Howard Carter, the British Egyptologist and his financial backer, the 5th earl of Carnarvon have been attributed as the founders of the mummy. In 1914, Lord Carnarvon had gotten the concession to dig in the Valley of the Kings but in between a World War and barely-there results, he was planning to stop funding the project. But Carter’s perseverance convinced the former to fund one last excavation and King Tut’s mummy was found.

In November 1922, an antechamber, a treasury, and the door to the tomb itself were uncovered. And it was on November 26 that same year when Carter opened up a small gap in the door to see a room filled with gold treasures. It was here that Carter, upon being asked by Carnarvon as to what could he see, that the former, while holding a candle and peeping in through the gap said, “Yes, I see wonderful things."

Although it took a considerable time after this to uncover more about the Egyptian boy pharaoh, there was also something else that seems to have been spread far and wide regarding the boy king’s tomb- the curse of Tutankhamun’s mummy.

So what prompted the rumours?

The Curse of the Pharaoh?

The curse of the pharaohs is what in popular culture is something alleged to be cast on anyone who disturbs a mummy of an ancient Egyptian, especially a pharaoh and is said to bring bad luck, illness or death.

A very popular instance people point out is the death of Lord Carnarvon six weeks or so after the mummy was opened. He died of blood poisoning but many presumed that his passing could be due to the “curse." Sir Arthur Conan Doyle, the author of ‘Sherlock Holmes’ also piqued interest in the death further when he had reportedly commented that Lord Carnarvon’s death was caused by mythical creatures created by Tutankhamun’s priests to guard the tomb.

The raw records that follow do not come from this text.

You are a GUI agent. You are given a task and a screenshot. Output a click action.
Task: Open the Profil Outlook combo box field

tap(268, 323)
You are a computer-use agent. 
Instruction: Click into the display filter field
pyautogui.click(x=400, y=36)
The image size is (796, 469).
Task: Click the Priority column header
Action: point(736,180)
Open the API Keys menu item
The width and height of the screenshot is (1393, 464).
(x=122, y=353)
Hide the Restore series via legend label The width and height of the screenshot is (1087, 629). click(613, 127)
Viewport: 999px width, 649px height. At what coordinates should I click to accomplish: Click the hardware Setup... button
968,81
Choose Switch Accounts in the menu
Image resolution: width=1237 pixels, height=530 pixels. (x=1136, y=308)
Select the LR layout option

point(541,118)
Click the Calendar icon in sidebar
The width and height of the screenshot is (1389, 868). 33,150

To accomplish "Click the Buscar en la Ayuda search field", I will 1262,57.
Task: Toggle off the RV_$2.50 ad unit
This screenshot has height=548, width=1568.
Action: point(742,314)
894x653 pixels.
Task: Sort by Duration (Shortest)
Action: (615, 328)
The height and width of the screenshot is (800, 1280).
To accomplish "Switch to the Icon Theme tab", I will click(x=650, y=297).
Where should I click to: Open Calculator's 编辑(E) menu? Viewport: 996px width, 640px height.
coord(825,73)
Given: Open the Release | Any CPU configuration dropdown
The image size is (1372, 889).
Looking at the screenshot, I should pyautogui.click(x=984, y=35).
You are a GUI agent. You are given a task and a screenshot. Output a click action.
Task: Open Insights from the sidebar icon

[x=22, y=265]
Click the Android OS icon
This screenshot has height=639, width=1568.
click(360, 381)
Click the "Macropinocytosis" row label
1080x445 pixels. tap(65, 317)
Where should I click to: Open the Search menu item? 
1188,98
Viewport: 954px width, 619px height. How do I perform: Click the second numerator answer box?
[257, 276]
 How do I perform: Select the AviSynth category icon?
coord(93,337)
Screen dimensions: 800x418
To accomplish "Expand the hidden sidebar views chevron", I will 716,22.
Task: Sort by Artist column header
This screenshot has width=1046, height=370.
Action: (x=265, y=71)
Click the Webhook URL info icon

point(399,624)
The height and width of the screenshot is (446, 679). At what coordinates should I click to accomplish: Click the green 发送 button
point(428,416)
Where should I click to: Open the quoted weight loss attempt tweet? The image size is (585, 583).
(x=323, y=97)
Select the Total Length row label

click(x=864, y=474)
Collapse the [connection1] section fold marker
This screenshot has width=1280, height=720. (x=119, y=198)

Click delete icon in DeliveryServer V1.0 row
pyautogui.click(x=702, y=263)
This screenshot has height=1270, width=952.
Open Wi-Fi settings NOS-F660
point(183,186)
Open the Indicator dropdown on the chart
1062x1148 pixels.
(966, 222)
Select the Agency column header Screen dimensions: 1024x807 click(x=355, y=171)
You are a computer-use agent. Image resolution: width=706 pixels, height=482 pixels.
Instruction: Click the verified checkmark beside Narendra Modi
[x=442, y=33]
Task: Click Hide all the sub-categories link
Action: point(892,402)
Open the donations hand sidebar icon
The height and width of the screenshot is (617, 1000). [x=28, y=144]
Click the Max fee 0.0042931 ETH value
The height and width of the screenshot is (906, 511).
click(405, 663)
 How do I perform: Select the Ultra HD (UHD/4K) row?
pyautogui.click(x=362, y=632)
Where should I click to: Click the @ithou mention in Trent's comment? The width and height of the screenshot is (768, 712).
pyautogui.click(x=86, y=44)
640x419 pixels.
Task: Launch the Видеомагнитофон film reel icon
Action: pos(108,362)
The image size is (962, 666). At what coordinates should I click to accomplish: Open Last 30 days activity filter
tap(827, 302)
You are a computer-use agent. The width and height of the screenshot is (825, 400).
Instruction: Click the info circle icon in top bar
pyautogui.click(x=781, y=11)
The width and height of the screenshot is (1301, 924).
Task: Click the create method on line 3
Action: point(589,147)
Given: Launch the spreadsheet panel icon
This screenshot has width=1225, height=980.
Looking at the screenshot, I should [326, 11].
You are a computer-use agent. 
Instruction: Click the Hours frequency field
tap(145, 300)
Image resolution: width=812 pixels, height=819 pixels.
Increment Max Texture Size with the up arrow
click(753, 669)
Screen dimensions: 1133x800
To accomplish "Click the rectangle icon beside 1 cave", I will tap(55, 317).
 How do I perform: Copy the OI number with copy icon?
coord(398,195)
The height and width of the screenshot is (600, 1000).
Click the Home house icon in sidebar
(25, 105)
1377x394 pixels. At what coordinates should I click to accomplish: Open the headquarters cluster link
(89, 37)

Even Howard Carter’s pet canary’s death was said to be the result of the “curse." The bird was reportedly killed by a cobra and even though the reptiles are not much seen in Egypt, they were, in ancient times, thought to have been a symbol of royalty as Pharaohs wore their symbol on their forehead. Four years later, AC Mace, a member of Carter’s excavation team also died from pleurisy and pneumonia in 1928.

There have been several explanations given to rationally explain the deaths but as always, the speculations have not absolutely died out just yet.

Tutankhamun’s mummy remains is now kept on display within the tomb in the Valley of the Kings in the KV62 chamber inside a climate-controlled glass box.